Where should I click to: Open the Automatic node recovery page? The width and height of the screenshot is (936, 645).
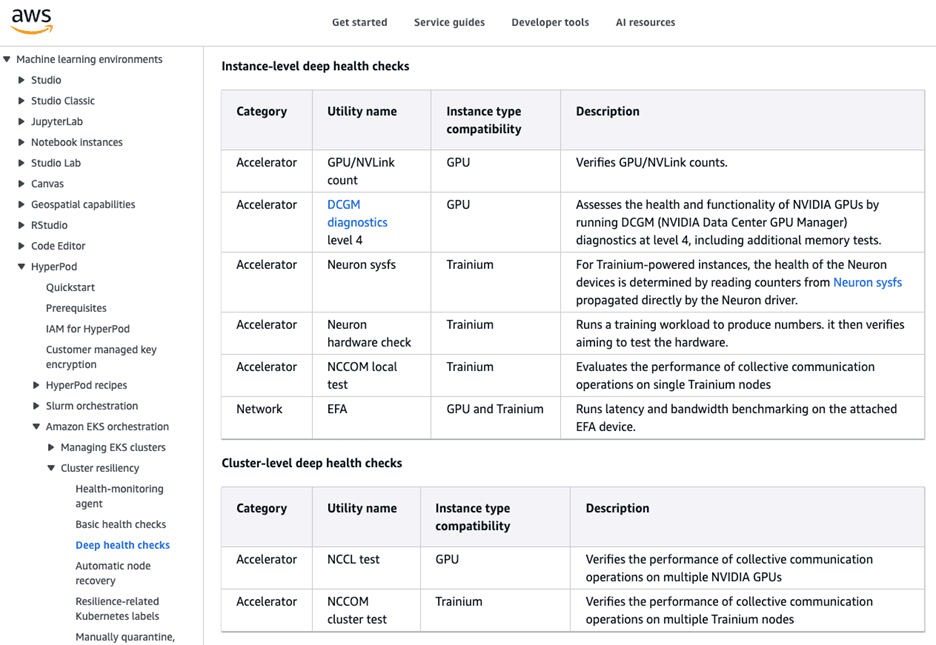113,573
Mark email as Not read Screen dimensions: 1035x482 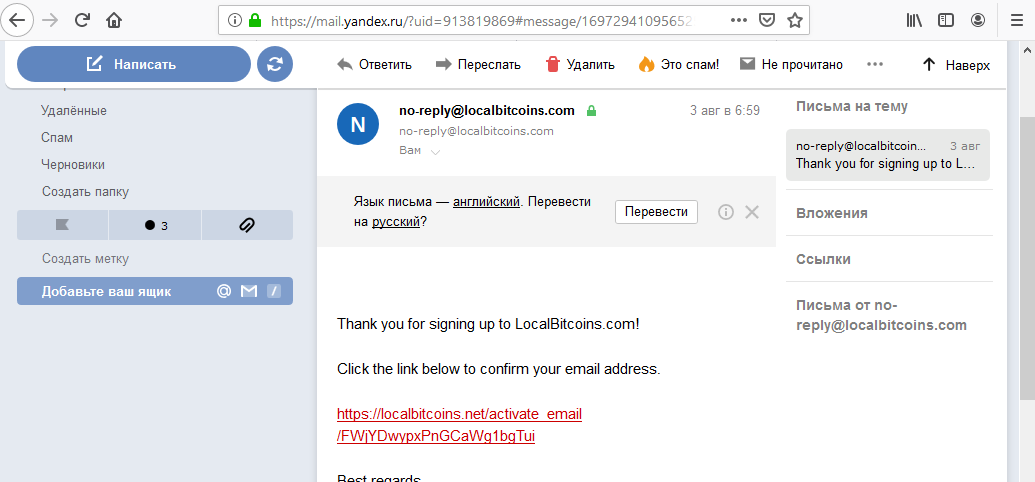coord(791,65)
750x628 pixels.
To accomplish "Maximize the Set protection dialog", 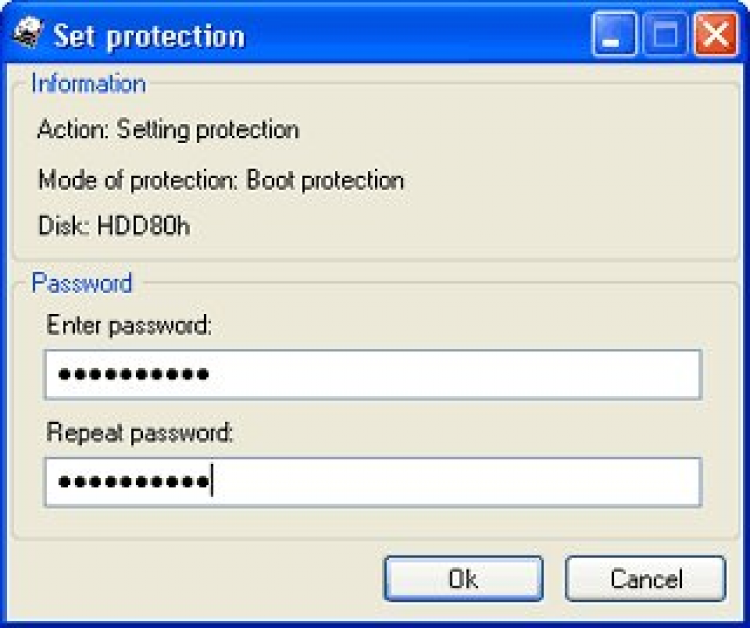I will tap(665, 34).
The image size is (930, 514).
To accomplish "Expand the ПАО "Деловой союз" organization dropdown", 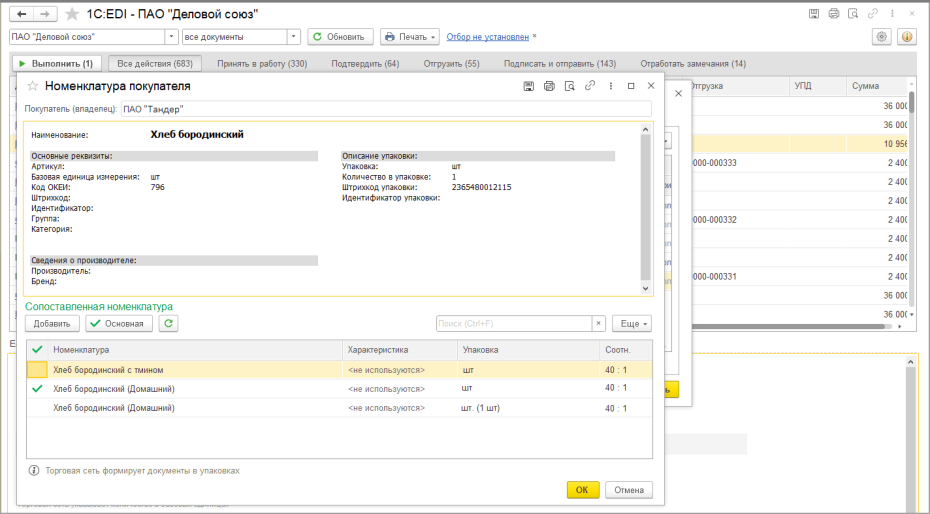I will pyautogui.click(x=171, y=37).
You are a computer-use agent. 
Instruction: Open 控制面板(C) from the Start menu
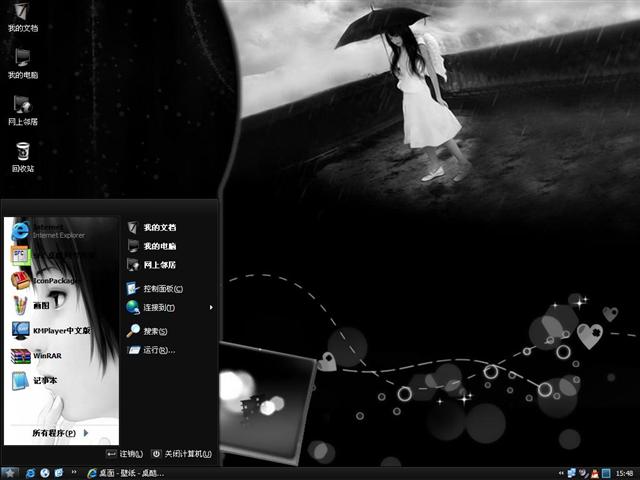click(160, 288)
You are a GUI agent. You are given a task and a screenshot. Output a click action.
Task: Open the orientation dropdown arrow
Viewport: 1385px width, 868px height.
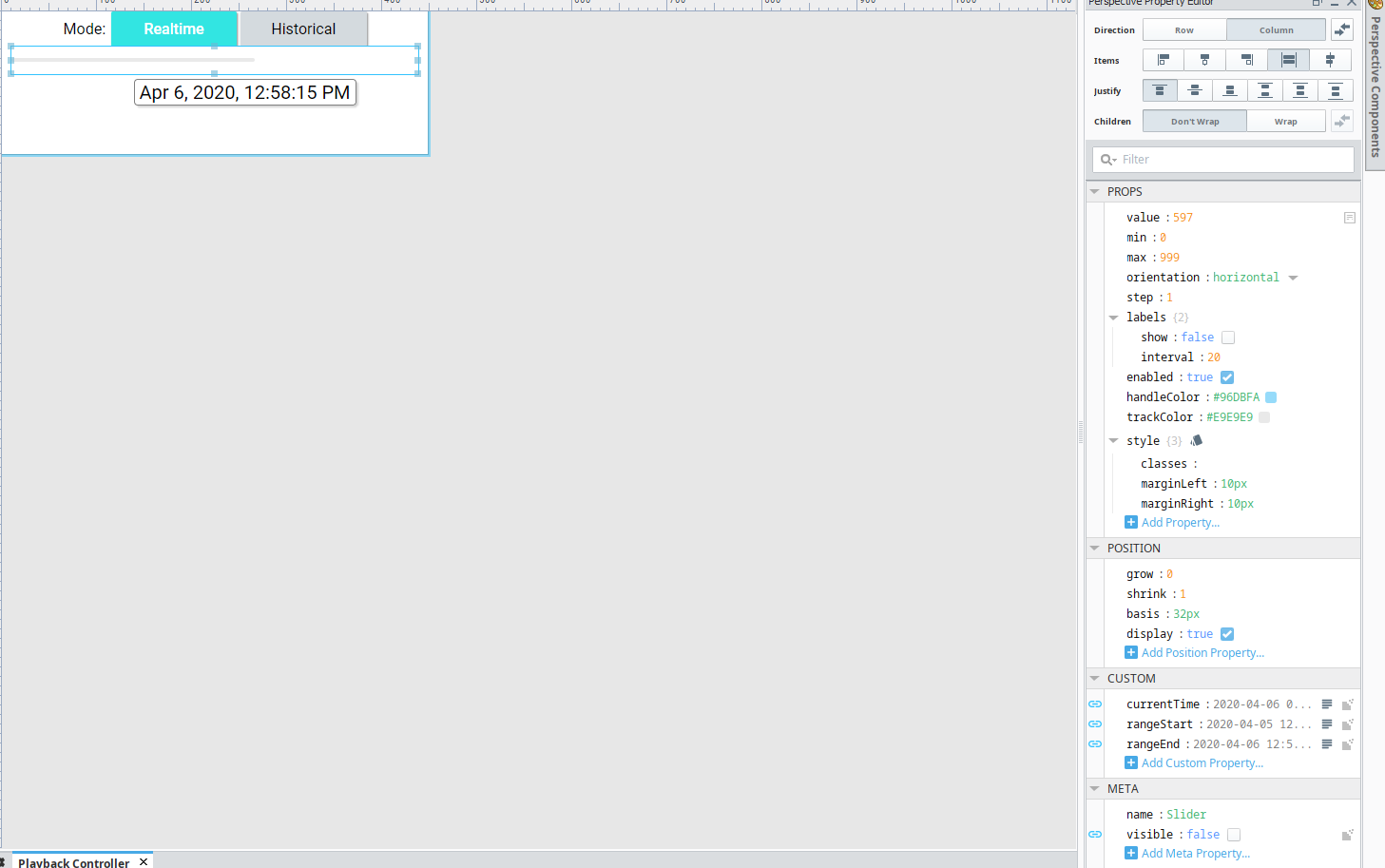(1293, 278)
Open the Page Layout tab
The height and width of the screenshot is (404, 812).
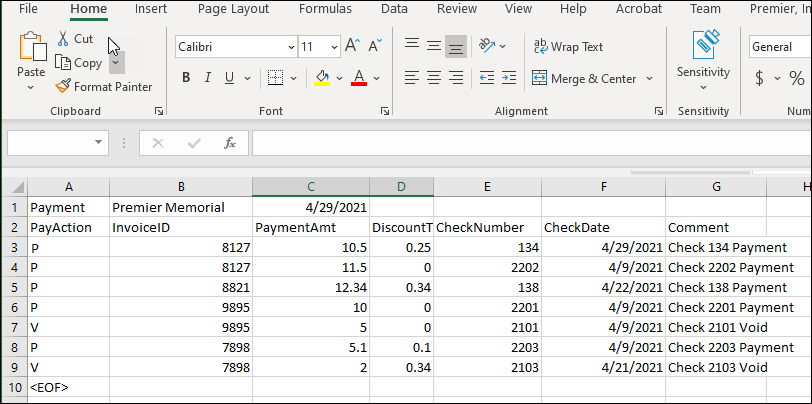click(x=233, y=9)
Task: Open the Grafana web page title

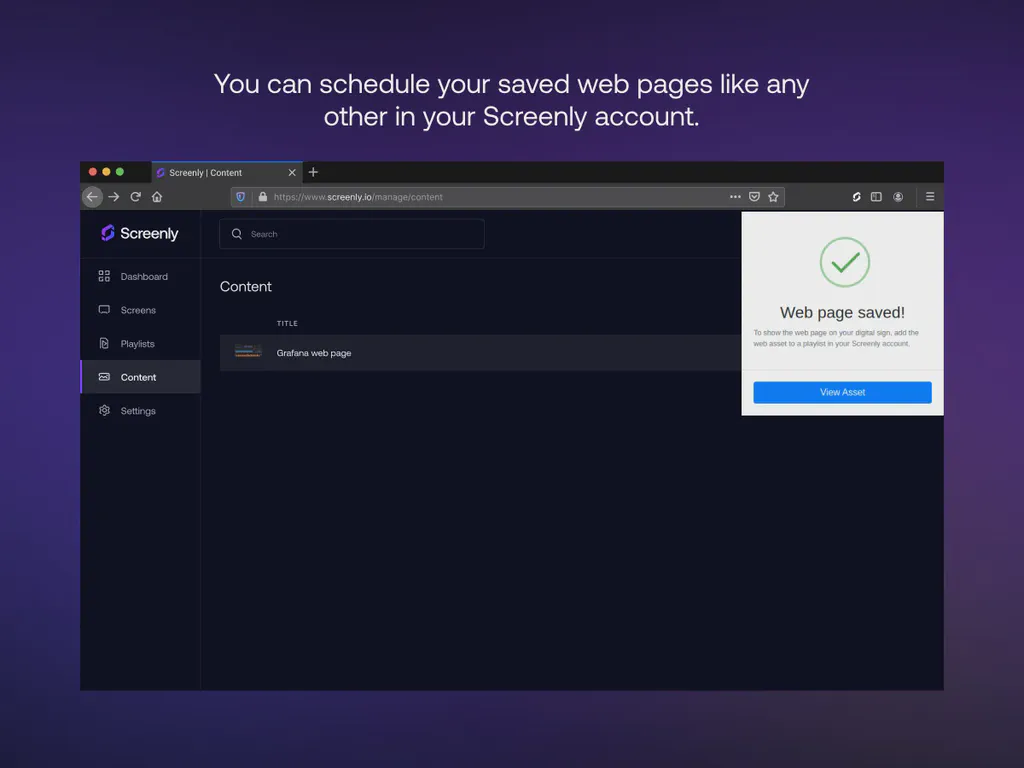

....

TASK GOAL —
Transcribe the records word for word, from the line containing "Open the Page Layout tab" down to the end of the records. Leave the pictures out of your answer.

EXERCISE OUTPUT —
Open the Page Layout tab
The height and width of the screenshot is (404, 812).
click(x=233, y=9)
Task: Open the Grafana web page title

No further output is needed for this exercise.